Lab detectives help expose art fakes

Forensic scientists are increasingly being called on to probe the authenticity of artworks attributed to masters.

In less than two weeks, the art world has been rocked by cases of forgery in which paintings with a potential value of millions were unmasked as worthless fakes.

The two episodes, entailing a bogus Marc Chagall and a Ferdinand Leger, have shed light on the expanding role of forensic scientists in probing the authenticity of works attributed to masters.

"For years, scientists played only a marginal part in these assessments," said Gerard Sousi, founder of the Art and Law Institute, a Paris-based organisation that specialises on legal issues in art.

"Today, they are being called upon more and more."

One of the biggest weapons in the scientific arsenal is chemical analysis of paint.

Just a fleck is enough for a spectrometer to get a signature of the compounds that comprise it - and in turn, this gives a good idea of when the paint, and thus the work, was made.

For instance, if someone offers you to sell you a Rembrandt with brushstrokes of Prussian Blue, you should always decline.

The dark blue pigment, explained Philippe Walter, director of the archaeology laboratory at the Pierre and Marie Curie University in Paris, was discovered accidentally in 1704 - a whole 35 years after Rembrandt's death.

In 2008, a paint called Titanium White helped expose one of the greatest art scams of all time.

Suddenly suspicious about Red Picture with Horses, supposedly painted in 1914 by expressionist Heinrich Campendonk, the owners of the work - who had shelled out 2.8 million euros ($A4.3 million) two years earlier - called in forensic scientists in Munich.

They found a tiny trace of Titanium White - a paint made in the 1920s.

The forged Chagall, unwittingly bought by a British businessman and tested in a BBC documentary this month, was unmasked in part through the discovery that its blue and green pigments were too recent.

They were invented in the 1930s, whereas the portrait of the reclining nude was supposedly made in 1910.

Another scientific tool used in the discovery of fakes is a particle accelerator, which measures concentrations of the isotope carbon 14 to establish when the cotton used to make a canvas was grown.

A supposed work by Leger from 1913-14, Contraste de Formes, was one forgery exposed in this way.

It had been part of the prestigious Peggy Guggenheim Collection in Venice, but was never shown given doubts about its authenticity.

The mystery was finally laid to rest after a team at the Italian Institute for Nuclear Physics announced last week they had found a spike in levels of carbon 14 in the canvas.

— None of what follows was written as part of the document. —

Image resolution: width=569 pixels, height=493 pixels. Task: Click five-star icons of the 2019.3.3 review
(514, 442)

These showed the cotton that made it was grown in the late 1950s, when concentrations of the isotope in the environment leapt because of atmospheric nuclear tests. Leger had died in 1955.

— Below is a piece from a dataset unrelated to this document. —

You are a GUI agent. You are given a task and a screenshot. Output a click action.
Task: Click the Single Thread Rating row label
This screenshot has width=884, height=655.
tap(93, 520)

Impressive as all this may sound, science is not a substitute for art historians, who are not only familiar with the style and life history of an artist but also the context in which a work was made, Walter said.

He gave the example of jewellery from ancient Egypt.

Shown pieces of jewellery made of pure gold encrusted with semi-precious stones like turquoise or lapis lazuli, and others fabricated of a gold-and-silver alloy inlaid with coloured glass, the novice is likely to mistake the latter for cheap knock-offs.

In fact, silver and glass at the time of the Pharaohs were far more rare and valuable, Walter said.

Even though scientists are more important in the field than ever, they are asked to investigate an artwork only when doubts exist, added Sousi.

"In the art market, transactions are often carried out swiftly, and in conditions lacking transparency, and due diligence can suffer," he explained.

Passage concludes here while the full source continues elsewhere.